Clinical pharmacology of the single tablet regimen bictegravir/emtricitabine/tenofovir alafenamide (BIC/FTC/TAF).

The fourth HIV strand-transfer integrase inhibitor (INSTI) has been released into the market as part of a single-tablet-regimen (STR) consisting of bictegravir/emtricitabine/tenofovir alafenamide (BIC/FTC/TAF). The newest component is thus BIC, a booster-free INSTI with pharmacological characteristics similar to those of dolutegravir (DTG), including high intrinsic antiretroviral potency. The BIC-containing STR underwent clinical development in both treatment-naive and virologically suppressed patients and was found non-inferior to DTG-based comparator arms.

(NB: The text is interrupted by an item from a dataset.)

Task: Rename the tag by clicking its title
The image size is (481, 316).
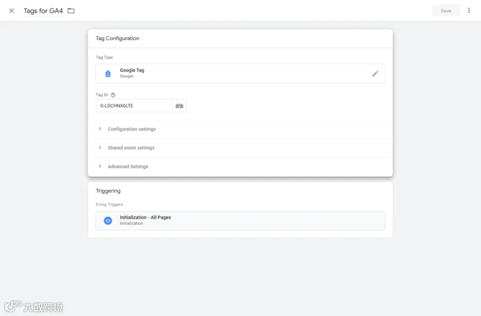Action: point(43,11)
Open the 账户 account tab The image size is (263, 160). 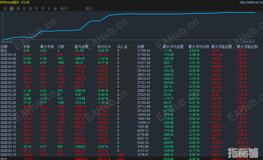(x=64, y=9)
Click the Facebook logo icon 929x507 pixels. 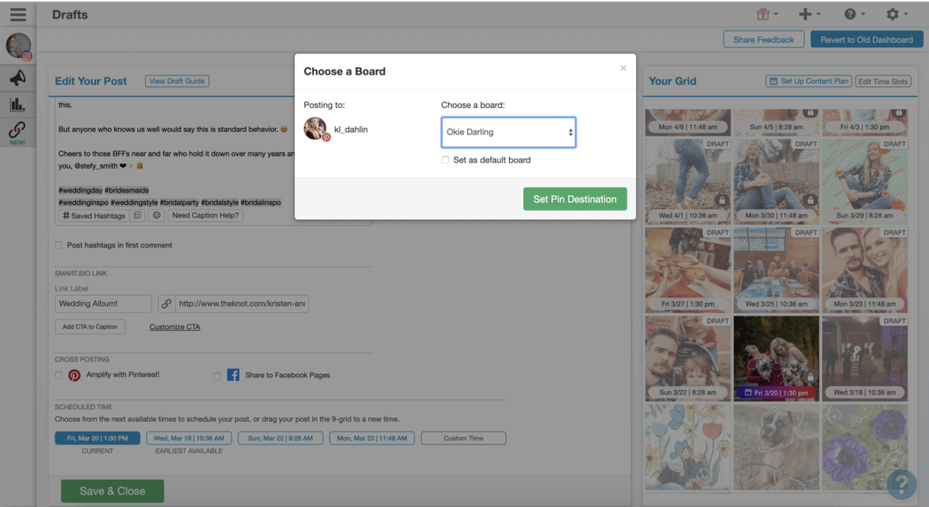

In the currently evolving therapeutic scenario, the BIC/FTC/TAF STR regimen represents the smartest response on the side of triple conventional regimens, while new 2-drug regimens have received regulatory approval and nowadays epitomize the search for simpler and lighter antiretroviral regimens. The overall characteristics of BIC/FTC/TAF, however, make this therapeutic option quite comparable in terms of simplicity to the newly approved dual regimens, and the main reasons (e.g., toxicity) accounting in the past for the search of regimens consisting of less than three drugs are no longer in place.